Un long chemin a été parcouru entre la Playstation et la PS3 mais si une saga devait détenir les lettres de noblesse du genre ce serait incontestablement Dynasty Warriors. Développé par KOEI, le premier opus vit le jour en 1997 sur Playstation mais il s’agissait alors d’un jeu de Versus Fighting. Ce n’est qu’en 2000 que la série pris un virage vers le BTA, sur PS2. Il s’agissait alors d’incarner un des onze personnages jouables durant la guerre des Trois Royaumes se déroulant en Chine. Il est possible dans ces jeux de se battre à pied ou à cheval et de diriger votre propre régiment de fantassins pour venir à bout de centaines d’ennemis eux aussi dirigés par un commandant qu’il faudra la plupart du temps assassiner pour réussir une mission. Depuis 2000, plus d’une vingtaine de jeux sont sortis estampillés Dynasty Warriors que ce soit sur console de salon Sony, PC ou consoles portables.

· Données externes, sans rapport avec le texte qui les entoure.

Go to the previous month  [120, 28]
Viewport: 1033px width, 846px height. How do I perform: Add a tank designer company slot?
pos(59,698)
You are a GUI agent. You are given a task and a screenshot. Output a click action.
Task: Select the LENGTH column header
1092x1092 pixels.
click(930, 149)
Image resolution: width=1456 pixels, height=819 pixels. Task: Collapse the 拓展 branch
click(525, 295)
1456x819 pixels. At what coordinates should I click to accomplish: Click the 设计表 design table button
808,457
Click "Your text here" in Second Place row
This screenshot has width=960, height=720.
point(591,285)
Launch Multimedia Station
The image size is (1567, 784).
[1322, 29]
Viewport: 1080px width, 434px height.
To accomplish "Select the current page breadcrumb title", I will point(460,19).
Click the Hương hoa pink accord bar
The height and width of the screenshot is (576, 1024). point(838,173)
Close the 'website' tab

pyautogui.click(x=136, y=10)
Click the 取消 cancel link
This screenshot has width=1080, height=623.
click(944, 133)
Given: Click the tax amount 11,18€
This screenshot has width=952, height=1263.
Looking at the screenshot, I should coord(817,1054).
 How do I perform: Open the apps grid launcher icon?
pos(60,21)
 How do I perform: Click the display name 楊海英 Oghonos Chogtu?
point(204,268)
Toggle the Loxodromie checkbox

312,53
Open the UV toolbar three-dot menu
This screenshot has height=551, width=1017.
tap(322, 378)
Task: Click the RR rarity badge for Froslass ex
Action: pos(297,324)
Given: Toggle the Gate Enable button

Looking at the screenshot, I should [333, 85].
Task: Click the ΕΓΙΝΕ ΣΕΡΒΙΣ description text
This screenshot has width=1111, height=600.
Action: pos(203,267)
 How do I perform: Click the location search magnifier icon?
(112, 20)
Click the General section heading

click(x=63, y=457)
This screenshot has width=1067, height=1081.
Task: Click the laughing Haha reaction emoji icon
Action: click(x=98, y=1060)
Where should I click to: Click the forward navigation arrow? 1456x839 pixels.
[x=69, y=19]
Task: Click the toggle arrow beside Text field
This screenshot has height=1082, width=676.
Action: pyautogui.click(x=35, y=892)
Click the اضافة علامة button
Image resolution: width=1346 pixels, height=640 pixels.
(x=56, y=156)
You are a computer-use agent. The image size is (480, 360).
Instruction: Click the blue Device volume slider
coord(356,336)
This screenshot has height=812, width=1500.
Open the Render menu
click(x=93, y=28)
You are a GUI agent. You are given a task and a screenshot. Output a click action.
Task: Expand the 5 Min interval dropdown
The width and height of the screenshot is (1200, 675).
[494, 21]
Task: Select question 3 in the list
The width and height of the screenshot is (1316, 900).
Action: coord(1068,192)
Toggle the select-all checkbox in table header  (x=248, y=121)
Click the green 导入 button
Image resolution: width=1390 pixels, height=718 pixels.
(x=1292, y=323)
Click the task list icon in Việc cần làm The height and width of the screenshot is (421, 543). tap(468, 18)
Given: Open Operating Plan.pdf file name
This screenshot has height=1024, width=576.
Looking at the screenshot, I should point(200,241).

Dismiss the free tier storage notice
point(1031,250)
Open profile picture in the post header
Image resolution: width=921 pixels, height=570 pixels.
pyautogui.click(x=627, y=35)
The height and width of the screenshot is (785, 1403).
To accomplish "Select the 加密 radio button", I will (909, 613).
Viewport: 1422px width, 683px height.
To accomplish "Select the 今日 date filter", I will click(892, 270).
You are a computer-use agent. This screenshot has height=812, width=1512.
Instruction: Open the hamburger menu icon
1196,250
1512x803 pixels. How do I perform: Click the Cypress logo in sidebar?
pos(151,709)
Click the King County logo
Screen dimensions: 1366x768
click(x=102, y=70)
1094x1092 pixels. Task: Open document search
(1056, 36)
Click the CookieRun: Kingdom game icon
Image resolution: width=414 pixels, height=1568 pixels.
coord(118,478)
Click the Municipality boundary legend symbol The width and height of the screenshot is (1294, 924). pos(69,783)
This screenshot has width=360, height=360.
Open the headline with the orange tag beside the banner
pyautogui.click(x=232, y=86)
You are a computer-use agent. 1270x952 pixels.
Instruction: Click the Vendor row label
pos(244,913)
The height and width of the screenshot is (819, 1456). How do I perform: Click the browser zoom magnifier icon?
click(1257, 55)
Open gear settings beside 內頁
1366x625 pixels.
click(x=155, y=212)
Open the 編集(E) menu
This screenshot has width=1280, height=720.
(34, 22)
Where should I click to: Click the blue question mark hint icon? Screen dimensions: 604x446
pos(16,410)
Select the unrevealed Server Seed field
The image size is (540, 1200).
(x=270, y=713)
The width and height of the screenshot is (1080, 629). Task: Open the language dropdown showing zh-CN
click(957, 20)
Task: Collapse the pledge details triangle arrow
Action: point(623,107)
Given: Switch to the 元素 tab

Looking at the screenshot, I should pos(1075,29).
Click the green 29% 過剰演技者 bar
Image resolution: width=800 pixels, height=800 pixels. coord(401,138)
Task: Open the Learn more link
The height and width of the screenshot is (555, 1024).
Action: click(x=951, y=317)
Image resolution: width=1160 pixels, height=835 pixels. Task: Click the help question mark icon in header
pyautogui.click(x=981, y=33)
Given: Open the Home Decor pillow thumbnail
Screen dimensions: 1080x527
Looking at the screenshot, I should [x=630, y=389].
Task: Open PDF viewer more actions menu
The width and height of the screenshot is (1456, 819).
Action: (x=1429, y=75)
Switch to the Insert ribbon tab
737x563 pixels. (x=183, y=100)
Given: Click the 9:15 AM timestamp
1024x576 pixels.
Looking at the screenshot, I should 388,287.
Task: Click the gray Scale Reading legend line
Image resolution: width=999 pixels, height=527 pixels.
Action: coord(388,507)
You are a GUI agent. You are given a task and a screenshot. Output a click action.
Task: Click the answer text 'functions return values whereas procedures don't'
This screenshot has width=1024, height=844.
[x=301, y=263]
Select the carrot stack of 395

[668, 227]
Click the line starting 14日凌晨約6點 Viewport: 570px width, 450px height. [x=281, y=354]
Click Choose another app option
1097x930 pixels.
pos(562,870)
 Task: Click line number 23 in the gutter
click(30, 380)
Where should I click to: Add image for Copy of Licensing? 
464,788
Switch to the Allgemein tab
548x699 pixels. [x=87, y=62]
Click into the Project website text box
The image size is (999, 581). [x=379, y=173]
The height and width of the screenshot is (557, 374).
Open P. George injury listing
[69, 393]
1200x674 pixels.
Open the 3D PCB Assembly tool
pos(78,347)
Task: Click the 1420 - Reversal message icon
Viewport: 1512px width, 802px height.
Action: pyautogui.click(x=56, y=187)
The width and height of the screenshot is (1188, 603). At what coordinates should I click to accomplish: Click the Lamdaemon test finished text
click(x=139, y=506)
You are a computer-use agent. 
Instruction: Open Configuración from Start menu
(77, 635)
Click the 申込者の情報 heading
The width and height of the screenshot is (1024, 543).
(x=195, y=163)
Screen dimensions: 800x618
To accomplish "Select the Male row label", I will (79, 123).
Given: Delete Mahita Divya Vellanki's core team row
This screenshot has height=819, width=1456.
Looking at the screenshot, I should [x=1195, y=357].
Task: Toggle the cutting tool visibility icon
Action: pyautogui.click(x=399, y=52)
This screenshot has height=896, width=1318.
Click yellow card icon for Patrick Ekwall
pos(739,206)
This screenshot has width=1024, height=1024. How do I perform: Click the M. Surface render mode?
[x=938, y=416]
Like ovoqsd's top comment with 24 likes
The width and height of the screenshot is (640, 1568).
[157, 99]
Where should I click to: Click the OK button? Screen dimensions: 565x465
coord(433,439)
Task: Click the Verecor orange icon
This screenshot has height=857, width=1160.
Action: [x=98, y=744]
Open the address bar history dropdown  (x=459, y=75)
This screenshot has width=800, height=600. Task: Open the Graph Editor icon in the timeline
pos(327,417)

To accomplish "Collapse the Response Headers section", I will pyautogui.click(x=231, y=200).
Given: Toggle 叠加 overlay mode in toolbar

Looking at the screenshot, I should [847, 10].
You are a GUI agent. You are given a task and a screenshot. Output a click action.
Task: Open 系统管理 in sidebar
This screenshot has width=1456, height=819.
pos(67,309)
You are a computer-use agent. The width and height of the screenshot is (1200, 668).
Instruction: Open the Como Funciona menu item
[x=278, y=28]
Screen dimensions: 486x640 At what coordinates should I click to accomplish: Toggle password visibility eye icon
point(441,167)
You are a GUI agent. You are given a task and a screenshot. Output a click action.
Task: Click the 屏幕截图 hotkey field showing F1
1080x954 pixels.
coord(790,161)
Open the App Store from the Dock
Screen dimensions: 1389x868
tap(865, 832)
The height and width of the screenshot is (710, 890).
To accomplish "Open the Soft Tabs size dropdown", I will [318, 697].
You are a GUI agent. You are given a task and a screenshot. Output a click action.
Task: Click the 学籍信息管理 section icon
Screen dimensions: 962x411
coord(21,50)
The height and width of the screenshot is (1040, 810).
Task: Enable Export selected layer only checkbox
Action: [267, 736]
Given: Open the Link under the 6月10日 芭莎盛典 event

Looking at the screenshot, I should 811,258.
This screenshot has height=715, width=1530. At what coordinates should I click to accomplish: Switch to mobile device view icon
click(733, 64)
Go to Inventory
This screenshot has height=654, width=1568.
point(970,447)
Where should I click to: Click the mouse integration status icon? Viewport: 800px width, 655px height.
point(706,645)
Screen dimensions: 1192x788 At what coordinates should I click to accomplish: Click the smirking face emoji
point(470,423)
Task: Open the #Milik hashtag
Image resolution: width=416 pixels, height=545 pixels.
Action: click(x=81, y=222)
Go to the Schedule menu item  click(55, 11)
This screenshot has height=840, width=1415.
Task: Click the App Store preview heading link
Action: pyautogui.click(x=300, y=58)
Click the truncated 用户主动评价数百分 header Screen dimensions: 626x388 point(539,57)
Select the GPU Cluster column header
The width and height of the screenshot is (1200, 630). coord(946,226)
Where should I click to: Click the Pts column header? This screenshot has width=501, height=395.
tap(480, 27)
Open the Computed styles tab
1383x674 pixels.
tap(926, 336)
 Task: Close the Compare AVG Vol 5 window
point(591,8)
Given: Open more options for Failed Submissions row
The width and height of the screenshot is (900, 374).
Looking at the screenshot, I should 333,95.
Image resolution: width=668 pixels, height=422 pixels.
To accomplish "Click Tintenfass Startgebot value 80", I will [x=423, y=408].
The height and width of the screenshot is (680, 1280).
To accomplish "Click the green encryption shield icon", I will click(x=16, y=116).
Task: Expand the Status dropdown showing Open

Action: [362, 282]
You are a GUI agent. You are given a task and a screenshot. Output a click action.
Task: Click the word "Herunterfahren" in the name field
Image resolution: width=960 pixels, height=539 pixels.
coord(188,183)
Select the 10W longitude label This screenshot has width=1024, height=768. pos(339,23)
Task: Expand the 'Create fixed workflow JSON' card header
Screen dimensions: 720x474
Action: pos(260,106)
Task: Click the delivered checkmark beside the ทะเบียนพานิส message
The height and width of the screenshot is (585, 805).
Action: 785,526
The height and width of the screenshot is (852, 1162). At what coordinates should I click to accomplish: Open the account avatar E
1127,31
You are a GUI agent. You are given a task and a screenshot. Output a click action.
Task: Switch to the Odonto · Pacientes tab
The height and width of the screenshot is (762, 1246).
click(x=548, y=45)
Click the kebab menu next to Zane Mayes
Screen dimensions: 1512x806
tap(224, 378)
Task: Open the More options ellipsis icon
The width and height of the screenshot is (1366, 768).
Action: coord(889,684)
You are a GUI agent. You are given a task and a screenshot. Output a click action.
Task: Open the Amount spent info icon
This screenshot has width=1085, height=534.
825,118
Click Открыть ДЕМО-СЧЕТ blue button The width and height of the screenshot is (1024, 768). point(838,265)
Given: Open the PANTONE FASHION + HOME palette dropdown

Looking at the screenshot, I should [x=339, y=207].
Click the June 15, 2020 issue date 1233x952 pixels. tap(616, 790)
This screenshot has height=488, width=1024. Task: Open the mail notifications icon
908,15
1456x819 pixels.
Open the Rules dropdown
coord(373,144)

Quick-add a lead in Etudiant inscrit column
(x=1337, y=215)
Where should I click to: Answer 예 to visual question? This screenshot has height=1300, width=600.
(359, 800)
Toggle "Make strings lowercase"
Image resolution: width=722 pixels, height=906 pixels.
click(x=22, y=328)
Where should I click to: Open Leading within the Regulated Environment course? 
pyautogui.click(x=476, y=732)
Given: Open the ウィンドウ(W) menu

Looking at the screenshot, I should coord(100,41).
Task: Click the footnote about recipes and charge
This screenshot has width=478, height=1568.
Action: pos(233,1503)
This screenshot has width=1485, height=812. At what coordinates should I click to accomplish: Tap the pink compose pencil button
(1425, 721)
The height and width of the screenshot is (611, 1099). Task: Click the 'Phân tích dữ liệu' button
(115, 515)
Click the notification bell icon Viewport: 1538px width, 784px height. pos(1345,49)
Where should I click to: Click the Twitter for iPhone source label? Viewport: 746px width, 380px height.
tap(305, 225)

A côté des blockbusters que sont Dynasty Warriors, Devil May Cry et God Of War, des OVNI du BTA voient le jour dans des registres différents. C’est le cas de Viewtiful Joe ou encore de Bayonetta. Le premier est un hommage au BTA Old School. Sorti sur Game Cube en 2003 et sur Playstation en 2004, le jeu est développé et édité par CAPCOM qui renoue avec son vieil amour. Ce BTA totalement déjanté en Cel Shading est une claque visuelle à l’époque. Côté gameplay, le joueur enchaîne des phases de déplacement en 3D, principalement lorsque le héros résout des énigmes pour progresser, et phases de déplacement en 2D lorsqu’il se bat et utilise ses superpouvoirs. De son côté, Bayonetta sorti fin 2009 au Japon sur PS3 et XBOX 360 est plus proche dans la réalisation d’un Devil May Cry mais en donnant peut-être plus d’importance au principe du scoring. Ainsi chaque niveau est sanctionné d’une note et d’un score obtenus en  fonction des combos que l’on a réalisés, du style de combat, des dégâts encaissés et du temps qu’il aura fallu pour terminer un niveau. La durée de vie relativement courte du jeu propre à ce genre de BTA lui confère un potentiel de rejouabilité qui permet ainsi au joueur de toujours chercher à améliorer son score et le comparer via des classements en ligne.

POUR CONCLURE

Si les codes n’ont pas changé, la façon de jouer à un Beat Them All a bien évolué depuis Kung-Fu Master. Au bonheur de certains, au grand regret des plus nostalgiques, nous sommes désormais loin du scroll fighter en 2D. Ces derniers pourront profiter des nombreuses compilations de ces classiques qui se font une deuxième santé sur nos consoles de salons actuelles (CAPCOM Classics compilation sortie en 2005 comprenant Final Fight notamment). Mais à l’aube de l’arrivée d’une nouvelle génération de consoles, nous  sommes en droit de nous demander quel sera l’avenir du genre. S’il est fort probable de voir les licences telles que God Of War et Devil May Cry venir abreuver les joueurs de BTA toujours plus beaux et défoulants, assisterons-nous à une réelle évolution du genre? La tendance des développeurs à tout porter sur des fonctions de jeu en ligne et en multijoueur, peut nous amener à imaginer un Double Dragon 6 (Double Dragon 5 est un jeu de VS Fighting sorti en 1994), où plusieurs gamer joueraient en ligne et progresseraient en coop face à des hordes d’ennemis et de boss toujours plus forts, qui permettront une fois vaincus de faire « avancer l’écran » pour passer au niveau suivant.